[Stored records]

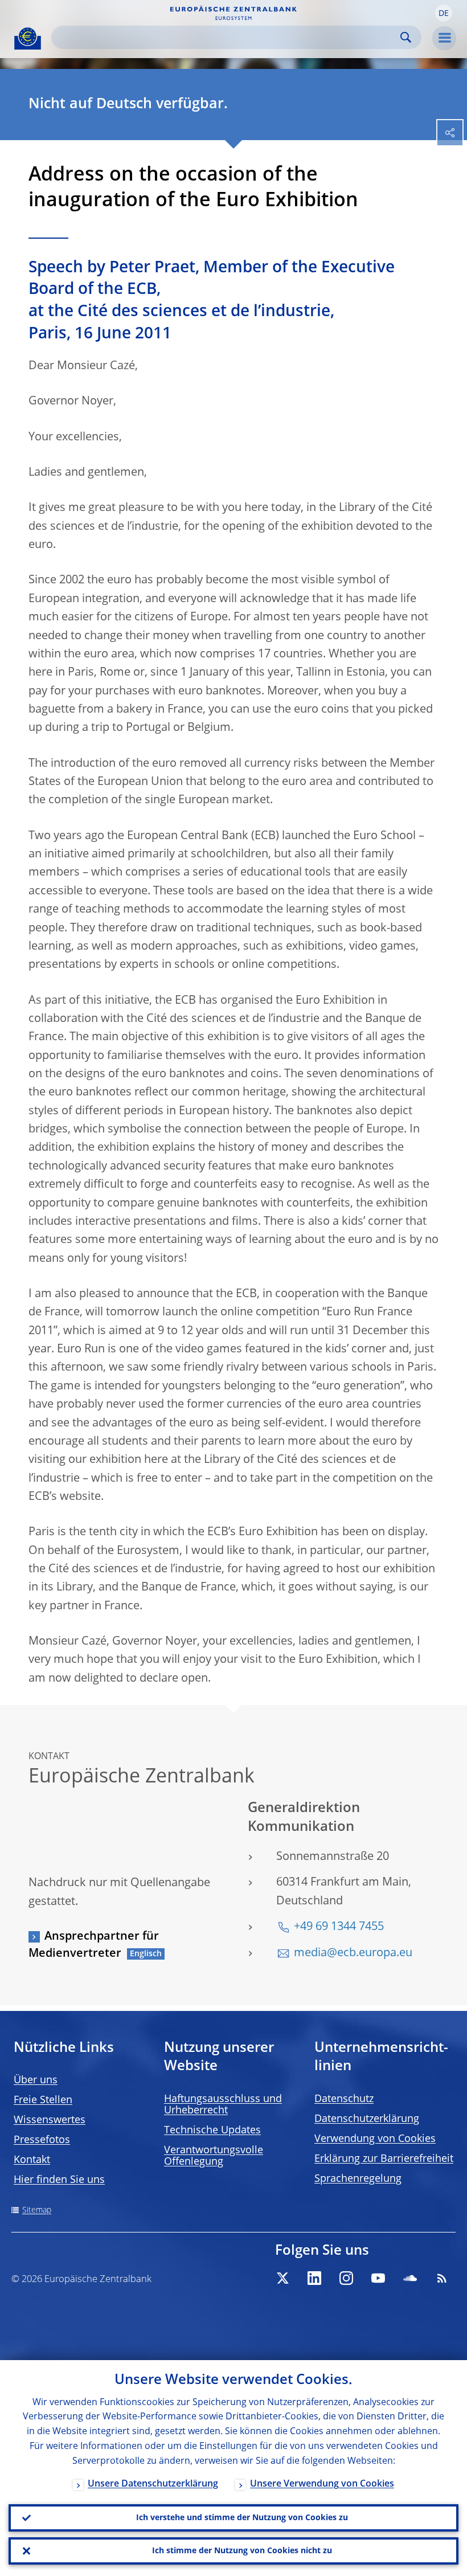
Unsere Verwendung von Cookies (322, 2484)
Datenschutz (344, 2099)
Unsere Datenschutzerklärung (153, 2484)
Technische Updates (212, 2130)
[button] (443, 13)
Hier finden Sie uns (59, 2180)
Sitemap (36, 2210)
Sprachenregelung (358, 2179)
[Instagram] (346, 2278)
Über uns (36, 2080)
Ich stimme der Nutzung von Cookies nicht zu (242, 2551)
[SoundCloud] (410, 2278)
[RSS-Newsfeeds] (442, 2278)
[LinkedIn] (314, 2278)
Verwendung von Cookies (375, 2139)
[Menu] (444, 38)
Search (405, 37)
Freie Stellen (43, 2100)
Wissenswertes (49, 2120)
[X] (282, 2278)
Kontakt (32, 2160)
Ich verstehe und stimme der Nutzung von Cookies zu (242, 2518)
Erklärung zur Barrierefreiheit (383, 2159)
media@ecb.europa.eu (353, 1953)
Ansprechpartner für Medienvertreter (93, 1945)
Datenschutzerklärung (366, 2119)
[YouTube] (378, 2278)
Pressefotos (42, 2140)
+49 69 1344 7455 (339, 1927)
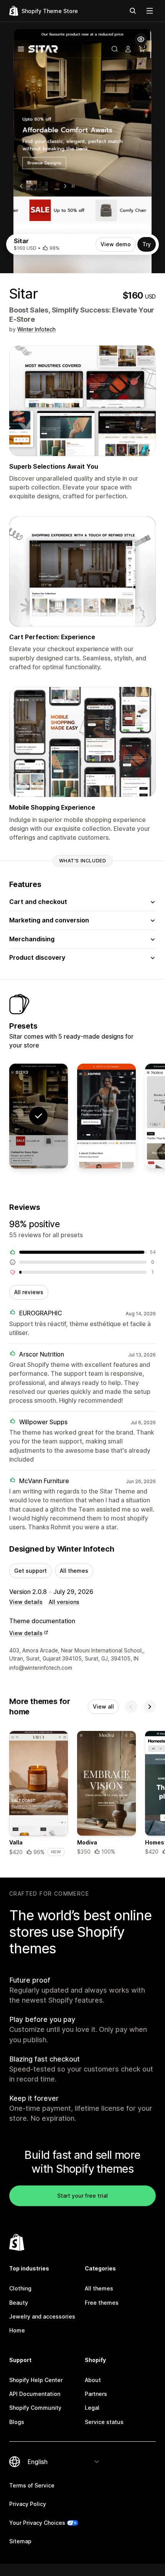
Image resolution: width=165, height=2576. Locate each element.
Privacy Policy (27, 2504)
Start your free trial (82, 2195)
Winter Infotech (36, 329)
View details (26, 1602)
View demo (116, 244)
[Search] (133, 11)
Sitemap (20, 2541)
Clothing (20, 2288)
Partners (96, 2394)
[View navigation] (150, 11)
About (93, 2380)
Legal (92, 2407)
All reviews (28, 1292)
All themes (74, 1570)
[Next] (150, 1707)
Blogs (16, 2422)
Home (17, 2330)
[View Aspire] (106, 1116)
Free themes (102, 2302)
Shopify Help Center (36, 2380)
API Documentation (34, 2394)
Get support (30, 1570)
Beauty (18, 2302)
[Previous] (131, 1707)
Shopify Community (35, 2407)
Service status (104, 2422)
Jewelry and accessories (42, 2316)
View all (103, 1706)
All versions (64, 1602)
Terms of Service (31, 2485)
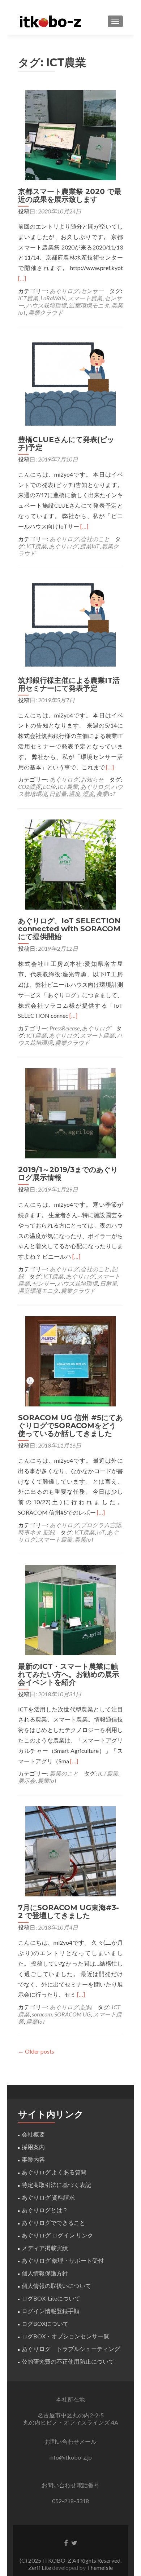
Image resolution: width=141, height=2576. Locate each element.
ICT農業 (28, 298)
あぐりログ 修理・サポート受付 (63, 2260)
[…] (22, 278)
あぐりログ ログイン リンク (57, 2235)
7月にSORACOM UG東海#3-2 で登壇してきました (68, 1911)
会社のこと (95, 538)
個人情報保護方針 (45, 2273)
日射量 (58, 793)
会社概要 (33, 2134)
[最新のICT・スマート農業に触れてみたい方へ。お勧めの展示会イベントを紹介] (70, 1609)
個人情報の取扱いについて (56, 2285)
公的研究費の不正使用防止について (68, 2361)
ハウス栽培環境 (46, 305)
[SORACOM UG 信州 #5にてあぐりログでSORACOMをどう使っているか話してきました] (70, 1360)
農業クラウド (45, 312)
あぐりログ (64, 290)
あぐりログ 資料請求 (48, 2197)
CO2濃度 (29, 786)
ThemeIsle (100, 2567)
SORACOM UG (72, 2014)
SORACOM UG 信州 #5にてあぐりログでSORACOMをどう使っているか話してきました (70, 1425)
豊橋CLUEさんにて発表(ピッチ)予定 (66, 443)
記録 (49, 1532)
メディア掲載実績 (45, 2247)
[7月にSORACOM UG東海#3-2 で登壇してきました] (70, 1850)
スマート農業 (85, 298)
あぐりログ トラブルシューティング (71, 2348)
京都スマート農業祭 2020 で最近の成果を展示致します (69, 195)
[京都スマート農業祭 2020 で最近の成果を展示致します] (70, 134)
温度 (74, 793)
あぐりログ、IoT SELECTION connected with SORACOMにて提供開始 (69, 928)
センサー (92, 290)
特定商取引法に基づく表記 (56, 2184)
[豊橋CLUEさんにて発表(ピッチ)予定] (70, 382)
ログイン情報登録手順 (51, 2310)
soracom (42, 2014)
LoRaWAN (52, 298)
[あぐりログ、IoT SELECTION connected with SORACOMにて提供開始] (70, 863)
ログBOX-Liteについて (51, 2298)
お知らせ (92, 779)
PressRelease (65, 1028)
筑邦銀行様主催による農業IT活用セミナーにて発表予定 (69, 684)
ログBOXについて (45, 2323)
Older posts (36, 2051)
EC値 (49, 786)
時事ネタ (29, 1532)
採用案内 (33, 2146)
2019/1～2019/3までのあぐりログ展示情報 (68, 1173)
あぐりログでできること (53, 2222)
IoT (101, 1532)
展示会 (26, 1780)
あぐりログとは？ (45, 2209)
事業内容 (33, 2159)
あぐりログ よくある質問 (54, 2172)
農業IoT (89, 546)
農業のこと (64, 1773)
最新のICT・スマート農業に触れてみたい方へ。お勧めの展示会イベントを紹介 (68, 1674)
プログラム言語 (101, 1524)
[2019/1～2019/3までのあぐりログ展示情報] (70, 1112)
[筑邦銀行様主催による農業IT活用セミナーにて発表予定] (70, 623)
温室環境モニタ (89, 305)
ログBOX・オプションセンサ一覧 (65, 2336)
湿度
--
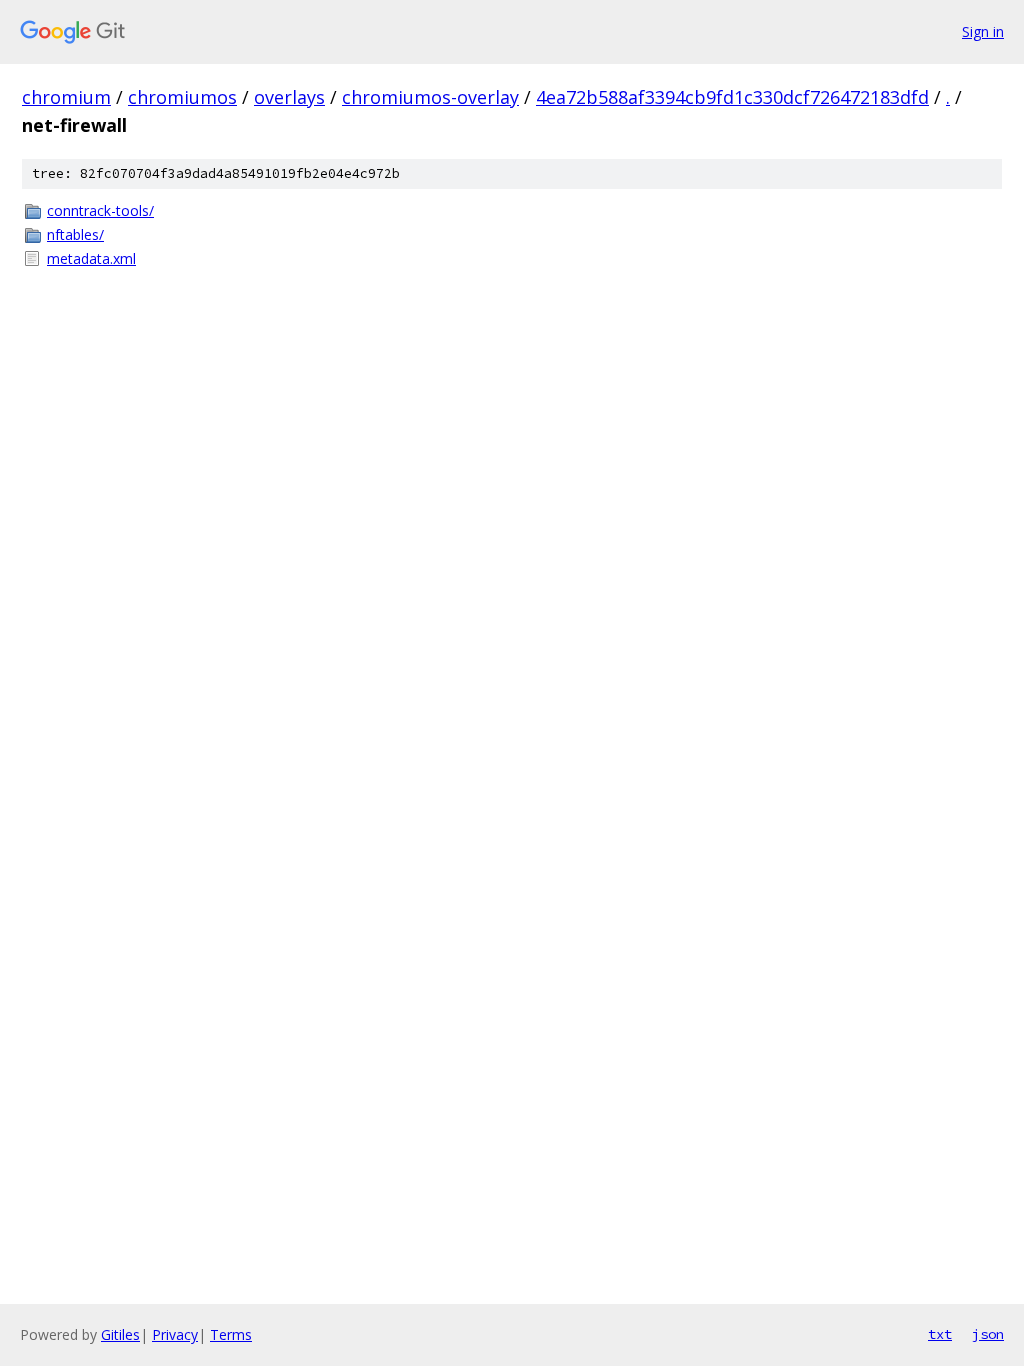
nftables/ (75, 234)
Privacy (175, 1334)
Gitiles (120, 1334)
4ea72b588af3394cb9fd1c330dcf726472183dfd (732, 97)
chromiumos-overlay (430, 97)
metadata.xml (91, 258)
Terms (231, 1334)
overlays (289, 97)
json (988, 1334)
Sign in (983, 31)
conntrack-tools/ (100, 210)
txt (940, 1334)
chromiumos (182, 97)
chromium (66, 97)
...
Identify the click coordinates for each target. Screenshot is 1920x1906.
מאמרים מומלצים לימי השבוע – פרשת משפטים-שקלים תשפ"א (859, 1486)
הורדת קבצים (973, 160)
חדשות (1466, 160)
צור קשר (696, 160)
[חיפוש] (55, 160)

**Try it**. Word for word, write out the lines above running from the one with "Free themes (102, 2302)" up to and including the one with "あぐりログ 修理・サポート受付 (63, 2260)". Drop any picture.

**Answer box**.
Free themes (102, 2302)
Shopify Help Center (36, 2380)
API Documentation (34, 2394)
Get support (30, 1570)
Beauty (18, 2302)
[Previous] (131, 1707)
Shopify Community (35, 2407)
Service status (104, 2422)
Jewelry and accessories (42, 2316)
View all (103, 1706)
All versions (64, 1602)
Terms of Service (31, 2485)
Image resolution: width=141, height=2576. Locate each element.
ICT農業 (28, 298)
あぐりログ 修理・サポート受付 (63, 2260)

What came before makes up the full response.